What you should do: Report all lines from the entries below in which "відкриває" appears.

Available data:
---+---
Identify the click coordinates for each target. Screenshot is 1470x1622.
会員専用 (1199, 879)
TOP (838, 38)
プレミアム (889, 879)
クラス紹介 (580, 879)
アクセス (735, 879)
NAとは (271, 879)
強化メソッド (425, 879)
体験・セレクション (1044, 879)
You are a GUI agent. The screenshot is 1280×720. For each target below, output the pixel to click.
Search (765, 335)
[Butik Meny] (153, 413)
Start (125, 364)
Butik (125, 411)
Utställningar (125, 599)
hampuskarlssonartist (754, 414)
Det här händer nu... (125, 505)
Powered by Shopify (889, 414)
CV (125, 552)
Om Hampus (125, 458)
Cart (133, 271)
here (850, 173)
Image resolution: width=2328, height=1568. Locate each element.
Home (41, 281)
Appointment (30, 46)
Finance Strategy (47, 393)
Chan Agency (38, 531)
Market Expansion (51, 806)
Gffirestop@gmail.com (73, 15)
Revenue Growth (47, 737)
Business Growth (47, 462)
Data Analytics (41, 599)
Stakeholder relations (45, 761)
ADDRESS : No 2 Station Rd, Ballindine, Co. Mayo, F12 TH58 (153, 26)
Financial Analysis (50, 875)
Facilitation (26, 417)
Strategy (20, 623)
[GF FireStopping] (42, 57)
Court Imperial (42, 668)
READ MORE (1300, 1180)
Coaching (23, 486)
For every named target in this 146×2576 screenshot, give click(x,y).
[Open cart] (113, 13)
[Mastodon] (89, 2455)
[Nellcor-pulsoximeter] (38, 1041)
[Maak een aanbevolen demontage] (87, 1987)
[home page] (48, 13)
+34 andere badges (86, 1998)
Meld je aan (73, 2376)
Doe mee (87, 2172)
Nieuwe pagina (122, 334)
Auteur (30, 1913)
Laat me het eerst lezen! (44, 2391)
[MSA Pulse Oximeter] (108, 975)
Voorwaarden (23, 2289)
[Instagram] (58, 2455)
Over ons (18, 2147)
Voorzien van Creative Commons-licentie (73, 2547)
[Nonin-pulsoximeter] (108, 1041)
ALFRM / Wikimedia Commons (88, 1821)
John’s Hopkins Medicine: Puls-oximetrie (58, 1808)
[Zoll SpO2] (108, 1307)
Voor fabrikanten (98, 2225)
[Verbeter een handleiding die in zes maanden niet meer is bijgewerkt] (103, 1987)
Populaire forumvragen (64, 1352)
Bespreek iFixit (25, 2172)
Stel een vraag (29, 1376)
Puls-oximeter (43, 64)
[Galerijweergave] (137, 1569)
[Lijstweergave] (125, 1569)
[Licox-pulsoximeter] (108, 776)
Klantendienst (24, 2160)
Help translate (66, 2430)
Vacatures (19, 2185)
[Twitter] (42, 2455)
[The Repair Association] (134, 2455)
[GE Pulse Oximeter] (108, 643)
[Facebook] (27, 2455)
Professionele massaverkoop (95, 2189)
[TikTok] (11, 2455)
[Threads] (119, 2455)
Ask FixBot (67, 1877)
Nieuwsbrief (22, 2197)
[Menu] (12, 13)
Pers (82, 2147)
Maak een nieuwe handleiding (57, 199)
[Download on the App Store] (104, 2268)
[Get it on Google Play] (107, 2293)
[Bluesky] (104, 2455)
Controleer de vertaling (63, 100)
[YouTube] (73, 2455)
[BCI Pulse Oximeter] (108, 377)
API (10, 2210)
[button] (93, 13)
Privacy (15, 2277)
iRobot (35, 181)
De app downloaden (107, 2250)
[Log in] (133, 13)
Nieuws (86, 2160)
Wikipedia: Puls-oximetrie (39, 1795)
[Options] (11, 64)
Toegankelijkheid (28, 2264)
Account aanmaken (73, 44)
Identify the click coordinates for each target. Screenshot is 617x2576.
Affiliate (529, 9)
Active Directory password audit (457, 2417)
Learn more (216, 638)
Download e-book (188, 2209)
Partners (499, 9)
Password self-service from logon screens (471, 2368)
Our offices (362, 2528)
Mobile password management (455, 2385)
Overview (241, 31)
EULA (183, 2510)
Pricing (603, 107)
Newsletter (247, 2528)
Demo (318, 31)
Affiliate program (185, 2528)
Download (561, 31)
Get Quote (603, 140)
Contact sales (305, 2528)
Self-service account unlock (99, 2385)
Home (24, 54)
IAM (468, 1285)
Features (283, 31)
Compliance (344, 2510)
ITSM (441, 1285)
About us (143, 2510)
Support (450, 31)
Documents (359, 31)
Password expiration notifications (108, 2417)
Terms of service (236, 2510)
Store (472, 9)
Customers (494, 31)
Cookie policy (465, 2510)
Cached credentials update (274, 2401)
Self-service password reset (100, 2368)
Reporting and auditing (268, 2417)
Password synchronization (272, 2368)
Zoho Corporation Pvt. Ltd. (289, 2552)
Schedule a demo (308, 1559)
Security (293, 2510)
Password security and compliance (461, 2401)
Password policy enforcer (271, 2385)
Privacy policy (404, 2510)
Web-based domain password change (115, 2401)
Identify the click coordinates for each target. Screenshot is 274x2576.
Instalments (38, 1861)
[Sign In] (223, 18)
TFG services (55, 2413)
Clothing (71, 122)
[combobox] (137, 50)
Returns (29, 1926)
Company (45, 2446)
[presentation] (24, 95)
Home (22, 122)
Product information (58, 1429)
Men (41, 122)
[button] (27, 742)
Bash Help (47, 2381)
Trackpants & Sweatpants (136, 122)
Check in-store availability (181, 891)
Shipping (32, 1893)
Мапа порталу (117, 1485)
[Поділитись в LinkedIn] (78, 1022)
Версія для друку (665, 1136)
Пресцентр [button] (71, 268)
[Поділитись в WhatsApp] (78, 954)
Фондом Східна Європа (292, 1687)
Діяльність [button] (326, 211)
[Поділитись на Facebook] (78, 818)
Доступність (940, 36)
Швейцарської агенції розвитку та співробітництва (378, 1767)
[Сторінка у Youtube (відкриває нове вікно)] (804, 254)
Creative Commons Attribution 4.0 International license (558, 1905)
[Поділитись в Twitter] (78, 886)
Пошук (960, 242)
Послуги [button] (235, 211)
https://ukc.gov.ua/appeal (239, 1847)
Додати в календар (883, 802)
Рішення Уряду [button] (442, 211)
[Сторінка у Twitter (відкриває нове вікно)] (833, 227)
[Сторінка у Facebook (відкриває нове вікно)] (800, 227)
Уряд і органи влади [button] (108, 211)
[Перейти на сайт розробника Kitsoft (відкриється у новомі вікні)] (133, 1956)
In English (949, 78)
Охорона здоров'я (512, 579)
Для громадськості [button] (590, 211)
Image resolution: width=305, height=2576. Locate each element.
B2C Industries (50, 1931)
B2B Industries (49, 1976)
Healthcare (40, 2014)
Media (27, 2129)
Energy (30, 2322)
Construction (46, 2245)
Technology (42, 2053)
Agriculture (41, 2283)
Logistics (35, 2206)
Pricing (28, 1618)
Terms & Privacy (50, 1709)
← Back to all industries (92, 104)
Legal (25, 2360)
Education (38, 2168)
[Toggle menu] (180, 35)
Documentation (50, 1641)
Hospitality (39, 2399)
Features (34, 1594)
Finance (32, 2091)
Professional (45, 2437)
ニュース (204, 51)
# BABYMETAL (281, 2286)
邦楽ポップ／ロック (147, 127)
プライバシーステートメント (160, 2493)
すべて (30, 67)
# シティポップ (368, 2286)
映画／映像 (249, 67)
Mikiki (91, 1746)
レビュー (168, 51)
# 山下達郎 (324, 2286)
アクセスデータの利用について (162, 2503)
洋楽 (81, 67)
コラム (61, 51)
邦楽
---+---
Written answer:
[Сторінка у Youtube (відкриває нове вікно)] (804, 254)
[Сторінка у Twitter (відкриває нове вікно)] (833, 227)
[Сторінка у Facebook (відкриває нове вікно)] (800, 227)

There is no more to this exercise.